# [THE TASK]
Transcribe the following records in full, exactly as shown.

--- RECORDS SHOWN ---

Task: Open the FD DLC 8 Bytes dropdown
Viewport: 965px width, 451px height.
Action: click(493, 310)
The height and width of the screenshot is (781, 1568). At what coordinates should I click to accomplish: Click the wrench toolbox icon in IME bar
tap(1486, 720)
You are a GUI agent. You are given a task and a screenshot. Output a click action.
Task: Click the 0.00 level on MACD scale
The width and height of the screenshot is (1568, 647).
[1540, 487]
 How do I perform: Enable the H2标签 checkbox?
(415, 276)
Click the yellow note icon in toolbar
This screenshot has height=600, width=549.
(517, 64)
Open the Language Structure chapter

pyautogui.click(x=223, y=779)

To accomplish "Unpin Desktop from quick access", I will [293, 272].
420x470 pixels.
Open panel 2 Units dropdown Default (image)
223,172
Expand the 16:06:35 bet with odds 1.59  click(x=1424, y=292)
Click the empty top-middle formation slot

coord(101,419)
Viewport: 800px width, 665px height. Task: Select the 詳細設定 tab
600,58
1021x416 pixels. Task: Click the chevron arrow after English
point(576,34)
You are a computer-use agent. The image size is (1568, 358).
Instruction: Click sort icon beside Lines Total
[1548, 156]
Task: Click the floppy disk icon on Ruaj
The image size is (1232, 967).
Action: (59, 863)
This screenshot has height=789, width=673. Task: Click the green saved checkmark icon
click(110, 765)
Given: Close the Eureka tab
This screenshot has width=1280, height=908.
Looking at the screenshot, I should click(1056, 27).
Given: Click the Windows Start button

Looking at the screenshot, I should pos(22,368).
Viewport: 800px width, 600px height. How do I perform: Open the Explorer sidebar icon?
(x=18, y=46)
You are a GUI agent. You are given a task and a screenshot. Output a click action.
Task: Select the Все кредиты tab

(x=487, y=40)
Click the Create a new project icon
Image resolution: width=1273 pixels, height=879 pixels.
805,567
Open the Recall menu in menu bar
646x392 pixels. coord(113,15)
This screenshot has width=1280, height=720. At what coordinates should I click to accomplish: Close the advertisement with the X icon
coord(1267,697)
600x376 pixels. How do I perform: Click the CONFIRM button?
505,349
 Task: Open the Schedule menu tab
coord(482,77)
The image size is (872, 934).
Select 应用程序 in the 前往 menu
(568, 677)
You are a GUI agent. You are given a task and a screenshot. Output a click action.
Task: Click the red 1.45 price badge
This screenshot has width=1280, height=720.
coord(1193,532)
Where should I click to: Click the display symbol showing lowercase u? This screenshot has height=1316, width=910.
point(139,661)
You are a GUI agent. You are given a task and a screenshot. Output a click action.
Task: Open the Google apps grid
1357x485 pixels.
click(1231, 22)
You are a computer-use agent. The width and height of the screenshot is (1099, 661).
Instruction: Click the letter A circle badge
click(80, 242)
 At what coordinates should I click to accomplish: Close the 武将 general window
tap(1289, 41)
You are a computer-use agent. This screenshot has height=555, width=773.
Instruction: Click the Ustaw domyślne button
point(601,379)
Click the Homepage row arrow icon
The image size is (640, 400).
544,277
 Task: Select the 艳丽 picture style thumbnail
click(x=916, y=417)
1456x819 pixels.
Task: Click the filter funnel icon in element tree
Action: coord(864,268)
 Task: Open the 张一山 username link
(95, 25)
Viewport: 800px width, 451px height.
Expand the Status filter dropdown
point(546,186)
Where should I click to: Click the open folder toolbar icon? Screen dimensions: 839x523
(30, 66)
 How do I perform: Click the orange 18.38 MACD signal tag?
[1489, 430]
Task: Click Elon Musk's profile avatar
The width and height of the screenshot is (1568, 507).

---

# [RESPONSE AREA]
Task: Open the FD DLC 8 Bytes dropdown
Viewport: 965px width, 451px height.
Action: click(493, 310)
The height and width of the screenshot is (781, 1568). At what coordinates should I click to accomplish: Click the wrench toolbox icon in IME bar
tap(1486, 720)
You are a GUI agent. You are given a task and a screenshot. Output a click action.
Task: Click the 0.00 level on MACD scale
The width and height of the screenshot is (1568, 647).
[1540, 487]
 How do I perform: Enable the H2标签 checkbox?
(415, 276)
Click the yellow note icon in toolbar
This screenshot has height=600, width=549.
(517, 64)
Open the Language Structure chapter

pyautogui.click(x=223, y=779)

To accomplish "Unpin Desktop from quick access", I will [293, 272].
420x470 pixels.
Open panel 2 Units dropdown Default (image)
223,172
Expand the 16:06:35 bet with odds 1.59  click(x=1424, y=292)
Click the empty top-middle formation slot

coord(101,419)
Viewport: 800px width, 665px height. Task: Select the 詳細設定 tab
600,58
1021x416 pixels. Task: Click the chevron arrow after English
point(576,34)
You are a computer-use agent. The image size is (1568, 358).
Instruction: Click sort icon beside Lines Total
[1548, 156]
Task: Click the floppy disk icon on Ruaj
The image size is (1232, 967).
Action: (59, 863)
This screenshot has height=789, width=673. Task: Click the green saved checkmark icon
click(110, 765)
Given: Close the Eureka tab
This screenshot has width=1280, height=908.
Looking at the screenshot, I should click(1056, 27).
Given: Click the Windows Start button

Looking at the screenshot, I should pos(22,368).
Viewport: 800px width, 600px height. How do I perform: Open the Explorer sidebar icon?
(x=18, y=46)
You are a GUI agent. You are given a task and a screenshot. Output a click action.
Task: Select the Все кредиты tab

(x=487, y=40)
Click the Create a new project icon
Image resolution: width=1273 pixels, height=879 pixels.
805,567
Open the Recall menu in menu bar
646x392 pixels. coord(113,15)
This screenshot has width=1280, height=720. At what coordinates should I click to accomplish: Close the advertisement with the X icon
coord(1267,697)
600x376 pixels. How do I perform: Click the CONFIRM button?
505,349
 Task: Open the Schedule menu tab
coord(482,77)
The image size is (872, 934).
Select 应用程序 in the 前往 menu
(568, 677)
You are a GUI agent. You are given a task and a screenshot. Output a click action.
Task: Click the red 1.45 price badge
This screenshot has width=1280, height=720.
coord(1193,532)
Where should I click to: Click the display symbol showing lowercase u? This screenshot has height=1316, width=910.
point(139,661)
You are a GUI agent. You are given a task and a screenshot. Output a click action.
Task: Open the Google apps grid
1357x485 pixels.
click(1231, 22)
You are a computer-use agent. The width and height of the screenshot is (1099, 661).
Instruction: Click the letter A circle badge
click(80, 242)
 At what coordinates should I click to accomplish: Close the 武将 general window
tap(1289, 41)
You are a computer-use agent. This screenshot has height=555, width=773.
Instruction: Click the Ustaw domyślne button
point(601,379)
Click the Homepage row arrow icon
The image size is (640, 400).
544,277
 Task: Select the 艳丽 picture style thumbnail
click(x=916, y=417)
1456x819 pixels.
Task: Click the filter funnel icon in element tree
Action: coord(864,268)
 Task: Open the 张一山 username link
(95, 25)
Viewport: 800px width, 451px height.
Expand the Status filter dropdown
point(546,186)
Where should I click to: Click the open folder toolbar icon? Screen dimensions: 839x523
(30, 66)
 How do I perform: Click the orange 18.38 MACD signal tag?
[1489, 430]
Task: Click Elon Musk's profile avatar
The width and height of the screenshot is (1568, 507).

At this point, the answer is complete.